DATA
+++++

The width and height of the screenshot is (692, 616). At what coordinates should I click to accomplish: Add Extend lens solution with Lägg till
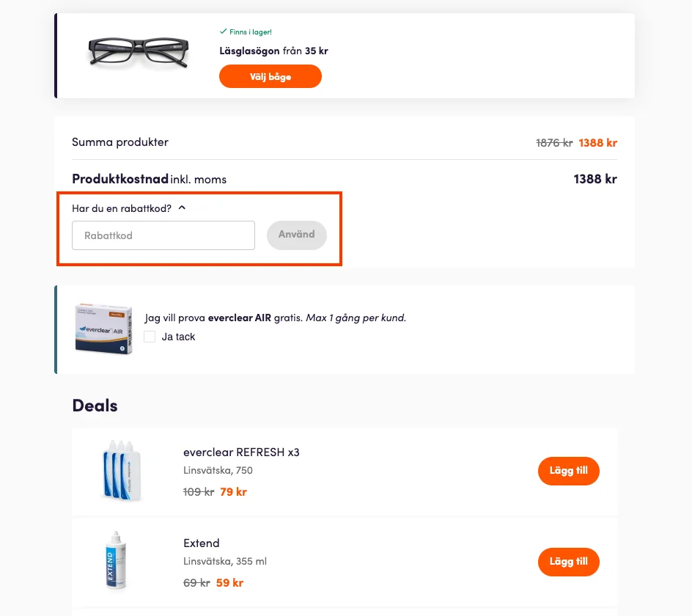[568, 562]
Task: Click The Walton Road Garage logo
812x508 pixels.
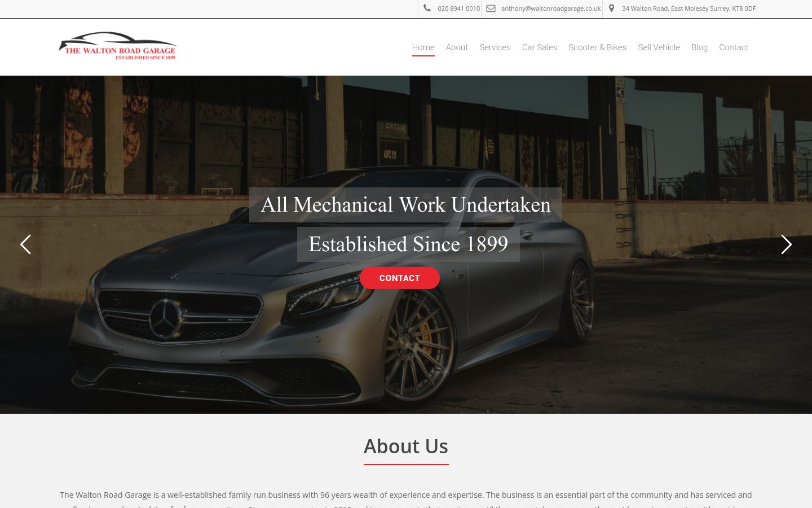Action: click(118, 46)
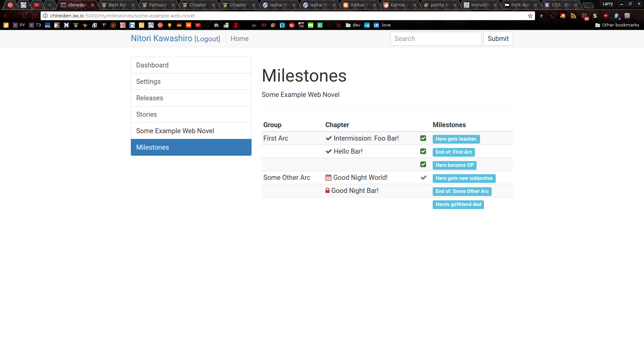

+++++

TASK DIRECTIONS
Omit the pictures and give the material again, exactly and in full.

ANSWER SPACE
The width and height of the screenshot is (692, 616). At what coordinates should I click to accomplish: Add Extend lens solution with Lägg till
[568, 562]
Task: Click The Walton Road Garage logo
812x508 pixels.
Action: click(118, 46)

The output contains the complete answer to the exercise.